Draconian legislations are an integral, albeit worrying, feature of the judicial architecture of democracies. This is because in spite of their allegedly overarching reach and the history of patent misapplication, the imperatives of national security make it difficult for the judiciary to get rid of these laws. There is thus a need to achieve a fine balance so that the rhetoric of security perfected by the State does not end up crushing civil liberties. This illuminating position was arrived at by several legal luminaries — four former judges of the Supreme Court as well as one former judge of the Patna High Court — in the course of a webinar organized by the Centre for Judicial Accountability and Reform. The recourse suggested by these wise minds merits attention. Justice Madan B. Lokur, for example, reiterated the principle of accountability, more specifically financial accountability, from law-keepers. This is an important suggestion, given the fact that wrongful application of legal instruments — it is not, by any means, unprecedented in India — can be addressed, only partially, by demanding financial compensation for the victim’s loss of liberties. The Supreme Court, incidentally, has sought Manipur to respond to a plea of compensation by an activist who was incarcerated for a seemingly benign post on social media.

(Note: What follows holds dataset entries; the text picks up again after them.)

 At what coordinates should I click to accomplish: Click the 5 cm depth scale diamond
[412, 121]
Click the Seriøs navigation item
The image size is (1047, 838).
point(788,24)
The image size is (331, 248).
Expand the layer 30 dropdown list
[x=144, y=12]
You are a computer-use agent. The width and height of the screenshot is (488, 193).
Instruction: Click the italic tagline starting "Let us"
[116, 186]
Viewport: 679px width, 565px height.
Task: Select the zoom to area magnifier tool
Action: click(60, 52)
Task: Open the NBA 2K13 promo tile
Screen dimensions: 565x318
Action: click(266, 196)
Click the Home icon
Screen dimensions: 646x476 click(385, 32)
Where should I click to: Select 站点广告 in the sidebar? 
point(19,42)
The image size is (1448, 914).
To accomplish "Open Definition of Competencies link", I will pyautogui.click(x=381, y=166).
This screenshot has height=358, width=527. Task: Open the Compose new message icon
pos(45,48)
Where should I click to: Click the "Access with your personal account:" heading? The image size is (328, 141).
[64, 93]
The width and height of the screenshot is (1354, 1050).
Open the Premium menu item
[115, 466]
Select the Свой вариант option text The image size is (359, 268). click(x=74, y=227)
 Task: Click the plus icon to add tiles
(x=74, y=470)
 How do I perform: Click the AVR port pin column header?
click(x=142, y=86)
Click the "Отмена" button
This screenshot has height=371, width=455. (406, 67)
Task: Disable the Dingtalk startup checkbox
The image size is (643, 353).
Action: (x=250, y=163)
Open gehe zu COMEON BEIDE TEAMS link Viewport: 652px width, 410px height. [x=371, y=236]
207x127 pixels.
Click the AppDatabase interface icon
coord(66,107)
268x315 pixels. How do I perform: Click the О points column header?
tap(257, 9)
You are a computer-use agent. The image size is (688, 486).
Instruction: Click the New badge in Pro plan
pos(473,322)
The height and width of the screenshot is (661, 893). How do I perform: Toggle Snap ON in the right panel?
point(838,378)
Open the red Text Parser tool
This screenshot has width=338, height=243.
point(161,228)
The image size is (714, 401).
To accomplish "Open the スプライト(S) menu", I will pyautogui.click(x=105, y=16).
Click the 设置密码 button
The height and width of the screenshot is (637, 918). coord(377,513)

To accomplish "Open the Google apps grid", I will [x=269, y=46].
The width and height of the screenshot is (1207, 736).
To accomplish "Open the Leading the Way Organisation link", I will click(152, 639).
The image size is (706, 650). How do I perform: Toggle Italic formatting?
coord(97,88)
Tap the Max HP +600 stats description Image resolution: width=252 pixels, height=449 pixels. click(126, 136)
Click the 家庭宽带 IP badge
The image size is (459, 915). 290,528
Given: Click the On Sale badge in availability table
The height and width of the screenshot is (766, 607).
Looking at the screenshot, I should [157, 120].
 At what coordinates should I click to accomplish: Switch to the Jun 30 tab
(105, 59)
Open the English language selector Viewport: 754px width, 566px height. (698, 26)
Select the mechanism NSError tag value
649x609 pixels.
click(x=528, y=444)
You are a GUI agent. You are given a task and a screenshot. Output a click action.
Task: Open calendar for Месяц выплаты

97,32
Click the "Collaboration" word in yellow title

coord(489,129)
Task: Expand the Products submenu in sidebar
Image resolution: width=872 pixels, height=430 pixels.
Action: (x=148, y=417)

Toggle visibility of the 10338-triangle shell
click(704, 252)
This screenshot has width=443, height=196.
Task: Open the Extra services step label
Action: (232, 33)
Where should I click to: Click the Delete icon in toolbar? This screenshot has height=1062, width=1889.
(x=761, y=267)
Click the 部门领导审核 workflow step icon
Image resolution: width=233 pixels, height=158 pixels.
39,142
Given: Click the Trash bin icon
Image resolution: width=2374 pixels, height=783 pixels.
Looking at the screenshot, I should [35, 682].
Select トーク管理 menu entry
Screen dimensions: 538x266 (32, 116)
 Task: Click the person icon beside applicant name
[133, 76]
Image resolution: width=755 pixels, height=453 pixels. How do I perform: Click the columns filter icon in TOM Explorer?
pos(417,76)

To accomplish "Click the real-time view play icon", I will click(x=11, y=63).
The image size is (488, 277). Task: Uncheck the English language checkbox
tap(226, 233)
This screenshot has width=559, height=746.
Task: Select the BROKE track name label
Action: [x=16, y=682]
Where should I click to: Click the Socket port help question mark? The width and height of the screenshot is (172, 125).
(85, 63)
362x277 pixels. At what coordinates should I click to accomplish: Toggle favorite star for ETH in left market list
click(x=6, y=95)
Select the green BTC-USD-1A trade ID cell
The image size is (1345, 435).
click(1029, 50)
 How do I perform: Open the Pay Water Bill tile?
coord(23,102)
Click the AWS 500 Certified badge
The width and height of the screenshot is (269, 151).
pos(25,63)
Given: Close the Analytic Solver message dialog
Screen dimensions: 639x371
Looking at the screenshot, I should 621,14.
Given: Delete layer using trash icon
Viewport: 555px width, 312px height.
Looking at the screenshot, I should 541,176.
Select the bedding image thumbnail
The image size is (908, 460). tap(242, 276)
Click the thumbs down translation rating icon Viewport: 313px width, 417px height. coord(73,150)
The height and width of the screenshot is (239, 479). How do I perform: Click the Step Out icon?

But the thrust, as was agreed by the learned judges, should be on the examination of the constitutional validity of these restrictive laws. The result of this enquiry could be instructive given the State’s enthusiasm for these laws. Data indicate that the rate of conviction, in spite of a discernible spike in the application of the sedition law or, say, that of the equally severe Unlawful Activities (Prevention) Act, remains quite low. Of equal concern is the fact that the executive and the judiciary seem to be pulling in different directions on the matter. The Delhi police have now been empowered to apprehend citizens by applying the National Security Act. The progressive views of the judiciary, in contrast to the hawkish stance taken by the State, must be acted upon to sharpen the public engagement on a philosophy that seeks to view civil liberties and security as conflicting binaries.